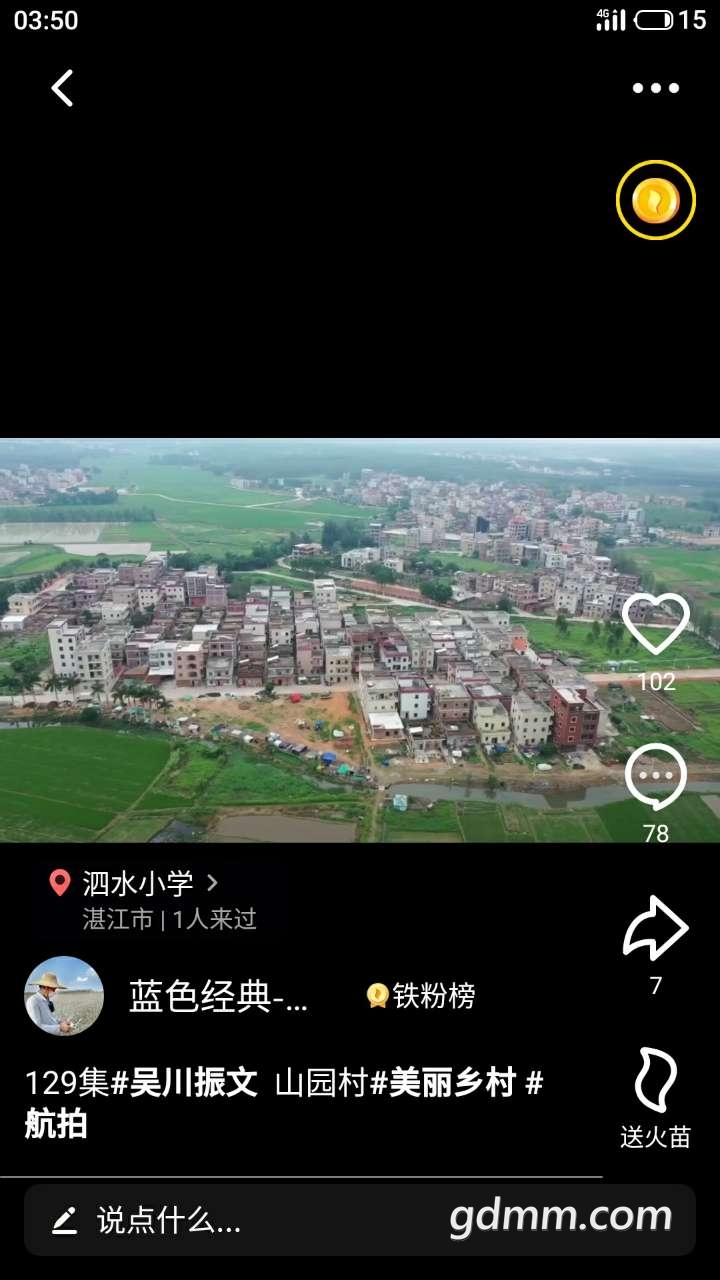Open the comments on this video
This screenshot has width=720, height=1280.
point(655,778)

---

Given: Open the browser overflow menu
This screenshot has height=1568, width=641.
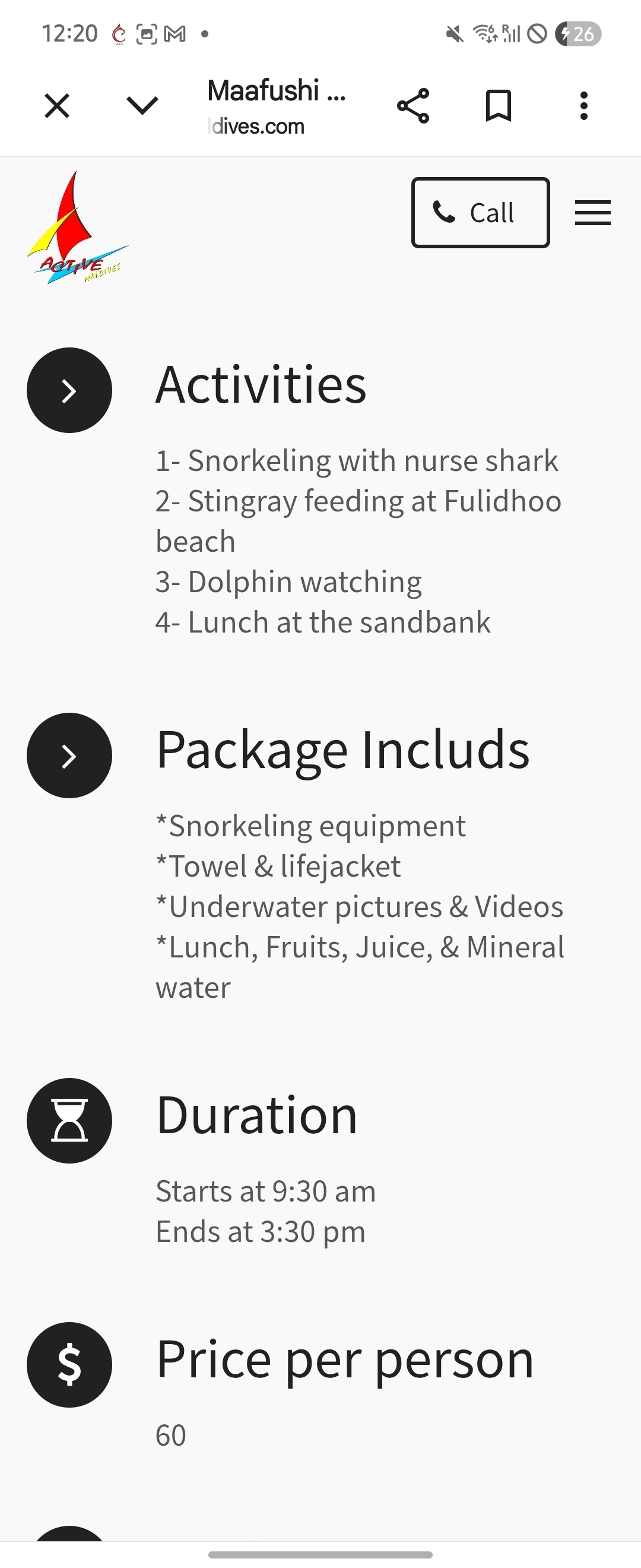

- **AIM OF THE TASK**
Can you recast the entries above as a numbered list, running from the line with "Open the comments on this video" to the line with "point(655,778)", both lines included, with blank lines dropped and the pictures left out?

- **RESULT FOR THIS TASK**
1. Open the comments on this video
2. This screenshot has width=720, height=1280.
3. point(655,778)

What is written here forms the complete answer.